** Opening GIVEN ENTRIES block **
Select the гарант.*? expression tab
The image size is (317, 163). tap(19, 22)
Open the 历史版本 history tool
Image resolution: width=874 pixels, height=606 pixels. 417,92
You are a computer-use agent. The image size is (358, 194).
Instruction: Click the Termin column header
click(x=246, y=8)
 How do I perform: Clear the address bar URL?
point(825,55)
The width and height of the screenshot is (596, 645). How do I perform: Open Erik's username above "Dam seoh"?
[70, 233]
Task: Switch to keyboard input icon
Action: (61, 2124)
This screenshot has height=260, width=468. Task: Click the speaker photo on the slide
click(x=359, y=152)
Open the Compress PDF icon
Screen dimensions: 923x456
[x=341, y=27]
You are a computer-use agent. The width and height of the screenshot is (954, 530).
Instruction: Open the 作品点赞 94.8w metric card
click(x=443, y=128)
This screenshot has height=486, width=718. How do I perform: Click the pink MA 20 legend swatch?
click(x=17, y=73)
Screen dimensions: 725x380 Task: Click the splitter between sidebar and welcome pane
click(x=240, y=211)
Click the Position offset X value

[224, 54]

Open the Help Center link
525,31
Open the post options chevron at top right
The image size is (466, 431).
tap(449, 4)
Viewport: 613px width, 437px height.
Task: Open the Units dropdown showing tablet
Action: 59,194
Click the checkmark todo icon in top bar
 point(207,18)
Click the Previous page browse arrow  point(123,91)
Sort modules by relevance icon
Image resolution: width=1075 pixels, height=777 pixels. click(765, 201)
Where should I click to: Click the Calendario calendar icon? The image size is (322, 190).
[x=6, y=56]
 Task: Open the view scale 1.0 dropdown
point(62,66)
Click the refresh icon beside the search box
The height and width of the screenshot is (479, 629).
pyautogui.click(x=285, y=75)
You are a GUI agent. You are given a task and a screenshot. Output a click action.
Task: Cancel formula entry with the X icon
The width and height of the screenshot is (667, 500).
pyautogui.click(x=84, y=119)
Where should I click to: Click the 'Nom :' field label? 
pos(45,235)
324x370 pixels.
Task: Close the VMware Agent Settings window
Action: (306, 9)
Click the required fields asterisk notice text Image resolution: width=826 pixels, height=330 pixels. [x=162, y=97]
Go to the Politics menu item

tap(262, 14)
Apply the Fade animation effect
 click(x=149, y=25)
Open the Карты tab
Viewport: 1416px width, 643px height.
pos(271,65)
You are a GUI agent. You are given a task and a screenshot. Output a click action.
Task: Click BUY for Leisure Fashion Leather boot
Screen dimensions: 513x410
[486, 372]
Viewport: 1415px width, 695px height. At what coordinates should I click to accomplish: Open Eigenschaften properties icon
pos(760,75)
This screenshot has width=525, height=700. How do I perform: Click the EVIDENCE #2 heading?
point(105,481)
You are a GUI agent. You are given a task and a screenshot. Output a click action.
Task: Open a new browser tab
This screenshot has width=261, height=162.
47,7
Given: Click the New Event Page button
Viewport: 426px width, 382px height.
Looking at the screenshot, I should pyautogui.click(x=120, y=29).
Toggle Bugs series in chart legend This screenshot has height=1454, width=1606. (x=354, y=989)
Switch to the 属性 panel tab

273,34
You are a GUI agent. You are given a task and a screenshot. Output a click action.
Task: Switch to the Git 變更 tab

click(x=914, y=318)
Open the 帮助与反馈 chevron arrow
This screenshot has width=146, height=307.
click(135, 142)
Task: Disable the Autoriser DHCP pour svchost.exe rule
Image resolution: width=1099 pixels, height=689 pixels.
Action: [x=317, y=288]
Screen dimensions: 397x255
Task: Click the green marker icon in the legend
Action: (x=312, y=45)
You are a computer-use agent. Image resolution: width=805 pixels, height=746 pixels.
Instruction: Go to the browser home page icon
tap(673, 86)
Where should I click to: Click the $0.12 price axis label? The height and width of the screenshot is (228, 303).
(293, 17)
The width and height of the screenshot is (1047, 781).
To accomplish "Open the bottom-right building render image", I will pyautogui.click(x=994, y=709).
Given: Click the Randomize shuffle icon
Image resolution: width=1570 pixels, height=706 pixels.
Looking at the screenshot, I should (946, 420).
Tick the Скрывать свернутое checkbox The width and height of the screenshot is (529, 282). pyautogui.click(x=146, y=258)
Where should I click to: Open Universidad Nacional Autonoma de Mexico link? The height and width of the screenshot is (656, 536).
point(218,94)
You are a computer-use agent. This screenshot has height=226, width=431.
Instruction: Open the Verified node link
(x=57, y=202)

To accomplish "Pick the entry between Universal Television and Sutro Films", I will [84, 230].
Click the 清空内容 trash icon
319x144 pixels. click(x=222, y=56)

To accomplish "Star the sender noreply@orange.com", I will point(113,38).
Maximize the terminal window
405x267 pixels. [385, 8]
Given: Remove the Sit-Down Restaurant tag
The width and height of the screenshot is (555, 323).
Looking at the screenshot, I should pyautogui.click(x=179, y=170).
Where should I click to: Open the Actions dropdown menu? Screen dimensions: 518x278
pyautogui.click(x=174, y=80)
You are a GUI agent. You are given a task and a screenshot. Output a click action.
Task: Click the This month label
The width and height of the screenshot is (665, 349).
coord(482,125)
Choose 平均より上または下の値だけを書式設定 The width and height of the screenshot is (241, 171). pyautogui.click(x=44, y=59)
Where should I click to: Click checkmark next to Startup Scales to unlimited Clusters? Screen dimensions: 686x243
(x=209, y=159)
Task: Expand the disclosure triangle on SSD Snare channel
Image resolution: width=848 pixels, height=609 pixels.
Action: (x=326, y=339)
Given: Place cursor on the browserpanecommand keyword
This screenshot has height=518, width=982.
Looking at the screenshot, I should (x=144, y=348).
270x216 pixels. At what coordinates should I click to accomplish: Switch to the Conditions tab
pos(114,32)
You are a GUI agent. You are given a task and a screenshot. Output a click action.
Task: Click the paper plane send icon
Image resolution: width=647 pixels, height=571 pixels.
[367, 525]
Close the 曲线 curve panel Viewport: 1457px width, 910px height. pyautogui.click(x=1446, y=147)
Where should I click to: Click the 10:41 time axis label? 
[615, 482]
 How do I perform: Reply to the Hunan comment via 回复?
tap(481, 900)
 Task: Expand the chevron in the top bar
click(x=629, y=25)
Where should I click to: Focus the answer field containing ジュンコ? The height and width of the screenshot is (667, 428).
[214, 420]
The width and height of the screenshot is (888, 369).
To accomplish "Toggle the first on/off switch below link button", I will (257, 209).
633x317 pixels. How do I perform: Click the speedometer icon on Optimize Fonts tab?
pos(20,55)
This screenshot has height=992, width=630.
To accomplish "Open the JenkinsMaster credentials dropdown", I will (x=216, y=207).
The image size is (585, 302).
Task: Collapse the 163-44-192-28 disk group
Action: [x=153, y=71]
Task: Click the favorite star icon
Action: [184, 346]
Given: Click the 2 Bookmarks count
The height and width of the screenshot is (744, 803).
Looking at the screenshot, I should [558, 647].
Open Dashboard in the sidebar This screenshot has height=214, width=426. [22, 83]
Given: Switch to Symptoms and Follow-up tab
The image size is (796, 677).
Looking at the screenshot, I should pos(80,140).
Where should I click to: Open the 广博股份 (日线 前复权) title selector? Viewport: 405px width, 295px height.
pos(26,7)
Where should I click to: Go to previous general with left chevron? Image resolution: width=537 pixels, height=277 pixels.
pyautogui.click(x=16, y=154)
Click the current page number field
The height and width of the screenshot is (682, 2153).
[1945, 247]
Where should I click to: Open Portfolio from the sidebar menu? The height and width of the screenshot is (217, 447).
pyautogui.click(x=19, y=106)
** Closing GIVEN ENTRIES block **
WHAT THE TASK ASKS: Retype the records above exactly.

PROBLEM SOLUTION:
Select the гарант.*? expression tab
The image size is (317, 163). tap(19, 22)
Open the 历史版本 history tool
Image resolution: width=874 pixels, height=606 pixels. 417,92
You are a computer-use agent. The image size is (358, 194).
Instruction: Click the Termin column header
click(x=246, y=8)
 How do I perform: Clear the address bar URL?
point(825,55)
The width and height of the screenshot is (596, 645). How do I perform: Open Erik's username above "Dam seoh"?
[70, 233]
Task: Switch to keyboard input icon
Action: (61, 2124)
This screenshot has height=260, width=468. Task: Click the speaker photo on the slide
click(x=359, y=152)
Open the Compress PDF icon
Screen dimensions: 923x456
[x=341, y=27]
You are a computer-use agent. The width and height of the screenshot is (954, 530).
Instruction: Open the 作品点赞 94.8w metric card
click(x=443, y=128)
This screenshot has height=486, width=718. How do I perform: Click the pink MA 20 legend swatch?
click(x=17, y=73)
Screen dimensions: 725x380 Task: Click the splitter between sidebar and welcome pane
click(x=240, y=211)
Click the Position offset X value

[224, 54]

Open the Help Center link
525,31
Open the post options chevron at top right
The image size is (466, 431).
tap(449, 4)
Viewport: 613px width, 437px height.
Task: Open the Units dropdown showing tablet
Action: 59,194
Click the checkmark todo icon in top bar
 point(207,18)
Click the Previous page browse arrow  point(123,91)
Sort modules by relevance icon
Image resolution: width=1075 pixels, height=777 pixels. click(765, 201)
Where should I click to: Click the Calendario calendar icon? The image size is (322, 190).
[x=6, y=56]
 Task: Open the view scale 1.0 dropdown
point(62,66)
Click the refresh icon beside the search box
The height and width of the screenshot is (479, 629).
pyautogui.click(x=285, y=75)
You are a GUI agent. You are given a task and a screenshot. Output a click action.
Task: Cancel formula entry with the X icon
The width and height of the screenshot is (667, 500).
pyautogui.click(x=84, y=119)
Where should I click to: Click the 'Nom :' field label? 
pos(45,235)
324x370 pixels.
Task: Close the VMware Agent Settings window
Action: (306, 9)
Click the required fields asterisk notice text Image resolution: width=826 pixels, height=330 pixels. [x=162, y=97]
Go to the Politics menu item

tap(262, 14)
Apply the Fade animation effect
 click(x=149, y=25)
Open the Карты tab
Viewport: 1416px width, 643px height.
pos(271,65)
You are a GUI agent. You are given a task and a screenshot. Output a click action.
Task: Click BUY for Leisure Fashion Leather boot
Screen dimensions: 513x410
[486, 372]
Viewport: 1415px width, 695px height. At what coordinates should I click to accomplish: Open Eigenschaften properties icon
pos(760,75)
This screenshot has width=525, height=700. How do I perform: Click the EVIDENCE #2 heading?
point(105,481)
You are a GUI agent. You are given a task and a screenshot. Output a click action.
Task: Open a new browser tab
This screenshot has width=261, height=162.
47,7
Given: Click the New Event Page button
Viewport: 426px width, 382px height.
Looking at the screenshot, I should pyautogui.click(x=120, y=29).
Toggle Bugs series in chart legend This screenshot has height=1454, width=1606. (x=354, y=989)
Switch to the 属性 panel tab

273,34
You are a GUI agent. You are given a task and a screenshot. Output a click action.
Task: Switch to the Git 變更 tab

click(x=914, y=318)
Open the 帮助与反馈 chevron arrow
This screenshot has width=146, height=307.
click(135, 142)
Task: Disable the Autoriser DHCP pour svchost.exe rule
Image resolution: width=1099 pixels, height=689 pixels.
Action: [x=317, y=288]
Screen dimensions: 397x255
Task: Click the green marker icon in the legend
Action: (x=312, y=45)
You are a computer-use agent. Image resolution: width=805 pixels, height=746 pixels.
Instruction: Go to the browser home page icon
tap(673, 86)
Where should I click to: Click the $0.12 price axis label? The height and width of the screenshot is (228, 303).
(293, 17)
The width and height of the screenshot is (1047, 781).
To accomplish "Open the bottom-right building render image", I will pyautogui.click(x=994, y=709).
Given: Click the Randomize shuffle icon
Image resolution: width=1570 pixels, height=706 pixels.
Looking at the screenshot, I should (946, 420).
Tick the Скрывать свернутое checkbox The width and height of the screenshot is (529, 282). pyautogui.click(x=146, y=258)
Where should I click to: Open Universidad Nacional Autonoma de Mexico link? The height and width of the screenshot is (656, 536).
point(218,94)
You are a computer-use agent. This screenshot has height=226, width=431.
Instruction: Open the Verified node link
(x=57, y=202)

To accomplish "Pick the entry between Universal Television and Sutro Films", I will [84, 230].
Click the 清空内容 trash icon
319x144 pixels. click(x=222, y=56)

To accomplish "Star the sender noreply@orange.com", I will point(113,38).
Maximize the terminal window
405x267 pixels. [385, 8]
Given: Remove the Sit-Down Restaurant tag
The width and height of the screenshot is (555, 323).
Looking at the screenshot, I should pyautogui.click(x=179, y=170).
Where should I click to: Open the Actions dropdown menu? Screen dimensions: 518x278
pyautogui.click(x=174, y=80)
You are a GUI agent. You are given a task and a screenshot. Output a click action.
Task: Click the This month label
The width and height of the screenshot is (665, 349).
coord(482,125)
Choose 平均より上または下の値だけを書式設定 The width and height of the screenshot is (241, 171). pyautogui.click(x=44, y=59)
Where should I click to: Click checkmark next to Startup Scales to unlimited Clusters? Screen dimensions: 686x243
(x=209, y=159)
Task: Expand the disclosure triangle on SSD Snare channel
Image resolution: width=848 pixels, height=609 pixels.
Action: (x=326, y=339)
Given: Place cursor on the browserpanecommand keyword
This screenshot has height=518, width=982.
Looking at the screenshot, I should (x=144, y=348).
270x216 pixels. At what coordinates should I click to accomplish: Switch to the Conditions tab
pos(114,32)
You are a GUI agent. You are given a task and a screenshot. Output a click action.
Task: Click the paper plane send icon
Image resolution: width=647 pixels, height=571 pixels.
[367, 525]
Close the 曲线 curve panel Viewport: 1457px width, 910px height. pyautogui.click(x=1446, y=147)
Where should I click to: Click the 10:41 time axis label? 
[615, 482]
 How do I perform: Reply to the Hunan comment via 回复?
tap(481, 900)
 Task: Expand the chevron in the top bar
click(x=629, y=25)
Where should I click to: Focus the answer field containing ジュンコ? The height and width of the screenshot is (667, 428).
[214, 420]
The width and height of the screenshot is (888, 369).
To accomplish "Toggle the first on/off switch below link button", I will (257, 209).
633x317 pixels. How do I perform: Click the speedometer icon on Optimize Fonts tab?
pos(20,55)
This screenshot has height=992, width=630.
To accomplish "Open the JenkinsMaster credentials dropdown", I will (x=216, y=207).
The image size is (585, 302).
Task: Collapse the 163-44-192-28 disk group
Action: [x=153, y=71]
Task: Click the favorite star icon
Action: [184, 346]
Given: Click the 2 Bookmarks count
The height and width of the screenshot is (744, 803).
Looking at the screenshot, I should [558, 647].
Open Dashboard in the sidebar This screenshot has height=214, width=426. [22, 83]
Given: Switch to Symptoms and Follow-up tab
The image size is (796, 677).
Looking at the screenshot, I should pos(80,140).
Where should I click to: Open the 广博股份 (日线 前复权) title selector? Viewport: 405px width, 295px height.
pos(26,7)
Where should I click to: Go to previous general with left chevron? Image resolution: width=537 pixels, height=277 pixels.
pyautogui.click(x=16, y=154)
Click the current page number field
The height and width of the screenshot is (682, 2153).
[1945, 247]
Where should I click to: Open Portfolio from the sidebar menu? The height and width of the screenshot is (217, 447).
pyautogui.click(x=19, y=106)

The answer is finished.